Mrs. Jennings in fact did not venture into the pool. ‘Those people would have been watching me,’ she said, excusing herself to her husband when he came home. ‘Saying things about me.’

‘Some old trout in a wheel-chair,’ he said. ‘What the hell does she matter?’ The Family were a frequent source of disagreement; sometimes, she thought, the original cause of it all. Was it not her complaints about them that had first drawn his attention to her increase in over-weight, so gradual a process that he had hitherto been blind to it?

‘So you didn’t go for a wallow?’ he said. ‘Pity. It might tone up that flab of yours.’

‘Yes, I know. So I came in and did some hard housework instead.’

‘Well, she’s given that up.
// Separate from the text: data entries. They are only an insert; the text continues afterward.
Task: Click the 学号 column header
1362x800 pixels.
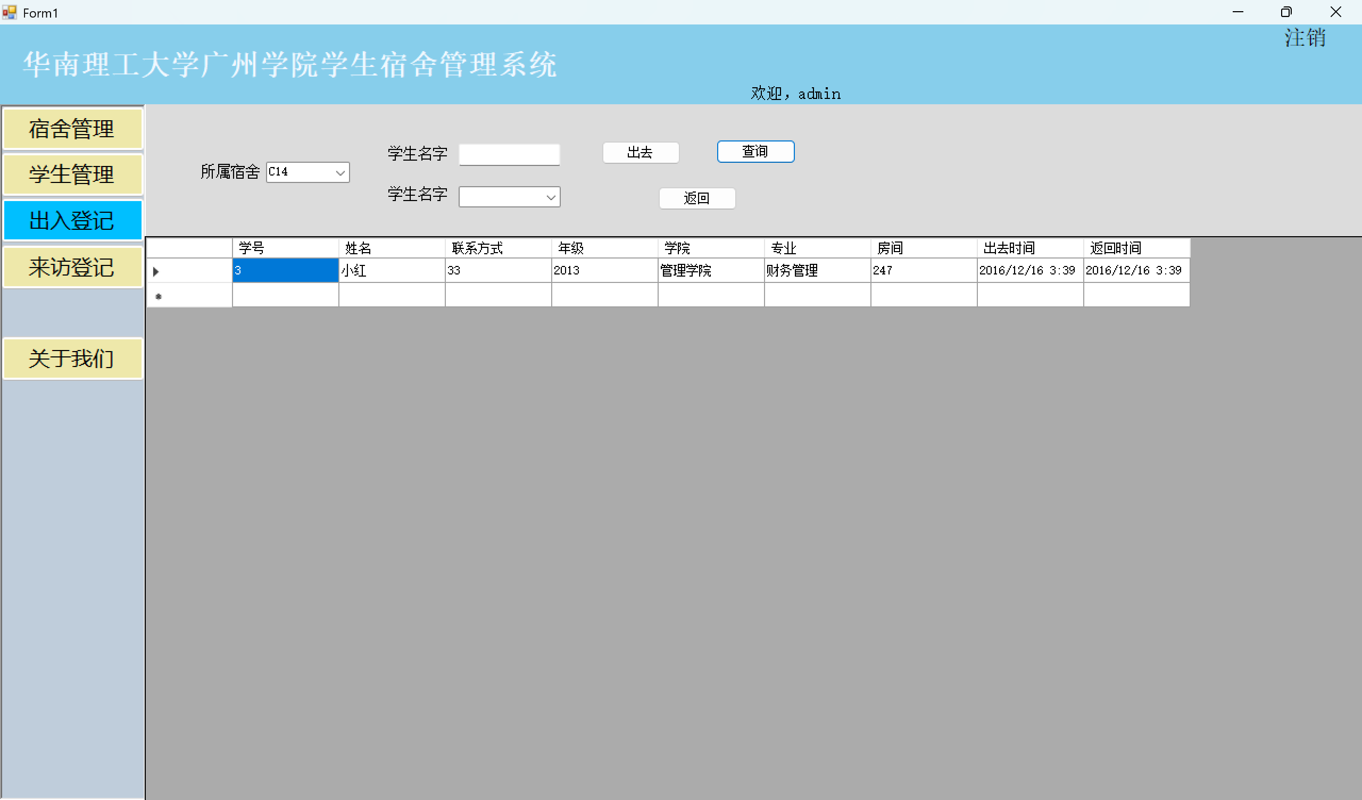Action: 285,248
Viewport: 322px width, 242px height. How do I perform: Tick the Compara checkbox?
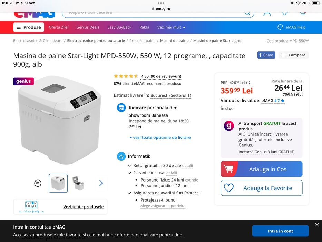pos(283,55)
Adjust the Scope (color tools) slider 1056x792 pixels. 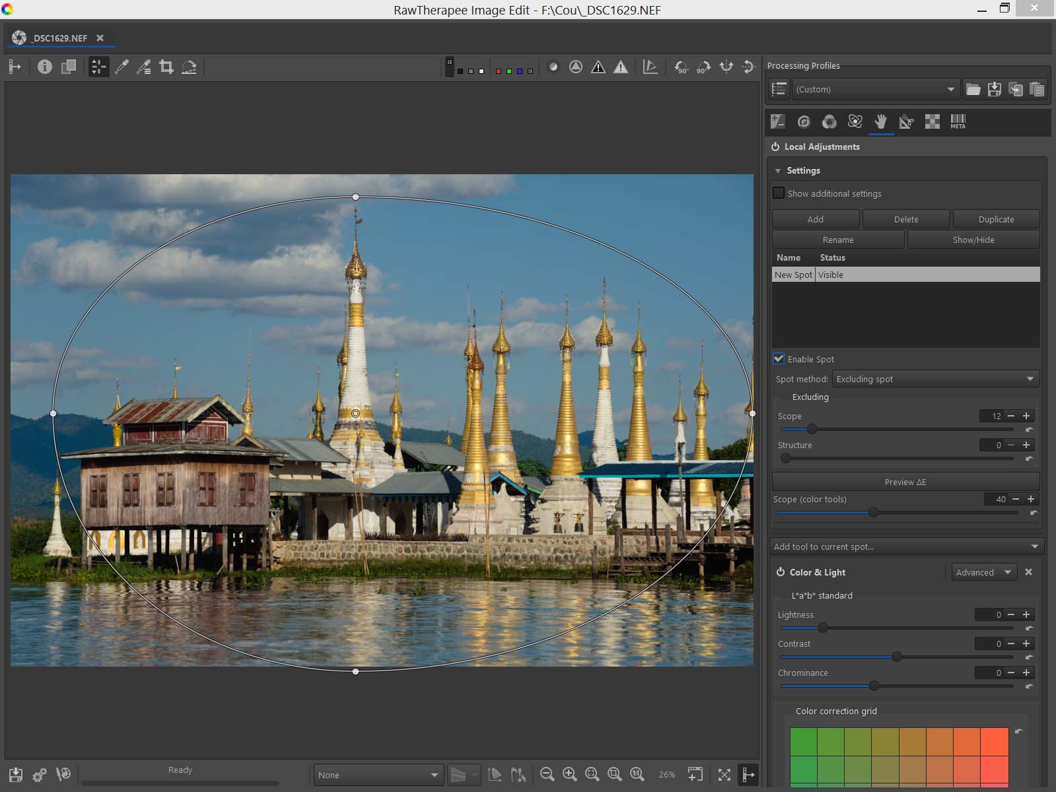pos(873,512)
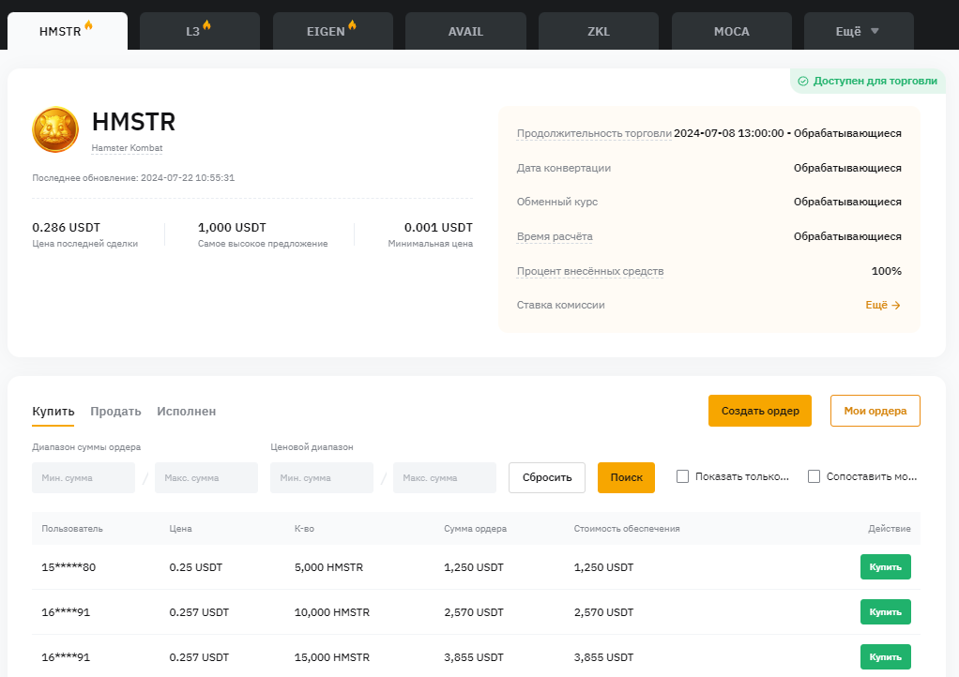Click the Hamster Kombat coin logo
Viewport: 959px width, 677px height.
55,129
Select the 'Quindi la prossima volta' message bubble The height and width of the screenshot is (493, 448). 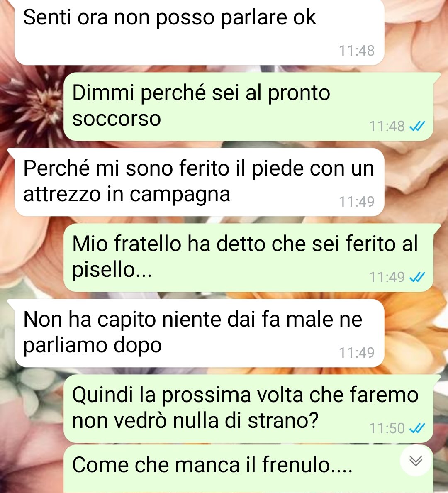coord(248,408)
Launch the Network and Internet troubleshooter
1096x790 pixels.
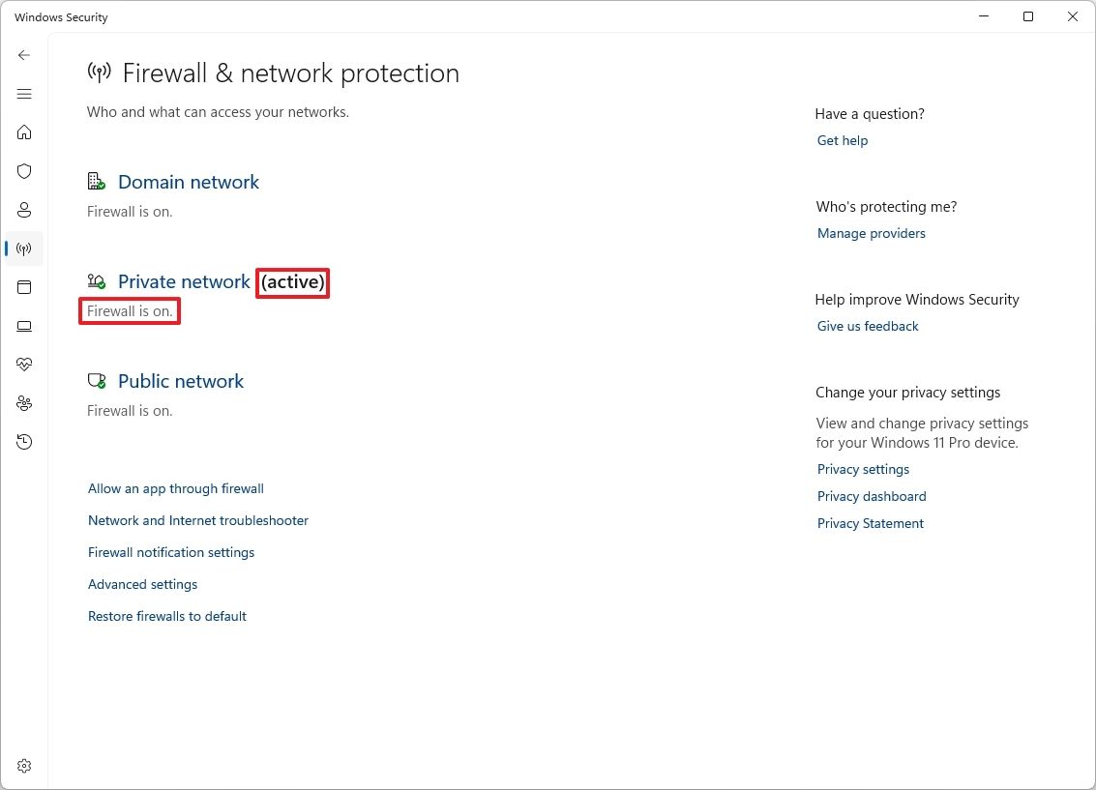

Now we’ll begin on some housework,’ said the old woman to her granddaughter, looking down into the drawing room. ‘You wait!—twenty minutes and she’ll be on the sofa, gorging biscuits.’

It was true that, carrying so much overweight, Mrs. Jennings got easily tired, doing housework. ‘But I’m not going to eat anything,’ she said to herself. ‘I know that old hag up there watches everything I touch.’ She could not resist a cup of coffee, however, and an hour later was still stretched out on the sofa, doing the crossword. ‘A bit more exercise would do her good,’ said the old grandfather. ‘All that money—better for her to be a bit hard up, have to go out to work.
And
on foot,’ he added, almost savagely.

‘And how did you bestir yourself today?’ asked Mr. Jennings, sitting down to a well-filled dinner plate. He was not such a beauty himself, reflected Mrs. Jennings; not as svelte as all that. ‘I did a big household shop,’ she said. Only at the last minute had she succumbed and taken a taxi home. ‘All by bus,’ she said, fibbing. ‘Parcels and the lot.’

‘I bet,’ said Mr. Jennings on an unlovely, jeering note.

‘Well, nearly all. Oh, and I took your suit to the cleaners. There was a letter in the pocket. I put it on your desk.’

He went a shade pale. ‘Having had a good look at it first?’

‘No, I didn’t,’ she said. ‘I don’t read other people’s letters.’

‘All women read other people’s letters,’ he said. ‘Especially their husbands’.’

‘Well, I don’t and I didn’t. Why should I?’

‘I simply took the girl out to lunch,’ he said, defensive.

‘The girl? What girl?’

‘The girl in the letter. A thin girl,’ he said.

‘Got a girl friend now,’ the old woman was saying, cosy now indoors in the sitting room. Friends had come in for coffee and the Family were regaling them with the continuing story of That Woman Opposite. ‘Brought her home the night old Fatso was away—whatever took her away, but she was gone for the night. And in they come, like a couple of rabbits to the burrow, him and this floosey with him. You could follow the lights—hall, sitting room—lights on in the sitting room—lights out in the sitting room, lights on up the stairs—lights on in the bedroom, lights off in the bedroom…’

‘What’s she like?’ said the grandchildren.

‘Thin,’ said the old woman.

So now she really went to work, dieting hard. It was a weary business all the same, depriving yourself, starving yourself, losing weight, yes, but so gradually that nobody noticed it—never really anything to show. ‘Well, you’re not all that fat,’ said her doctor. ‘Lose a couple more and you’ll be a sylph.’ A couple more stone he meant.

‘I’m eating literally nothing.’

‘What’s nothing?’ he said.

‘No meals,’ she said. ‘But I pick when I’m cooking. I lick the spoon. Well, I can’t help it. I’ve got to cook rich things for my husband and I have to taste while I’m going along, haven’t I?’

‘Why must you cook rich things for him?’ he said. ‘Couldn’t he manage on something less destructive to
you
?’

‘Oh, no, he loves those things, he wants everything cooked in cream. And I’ve got to give him what he wants.’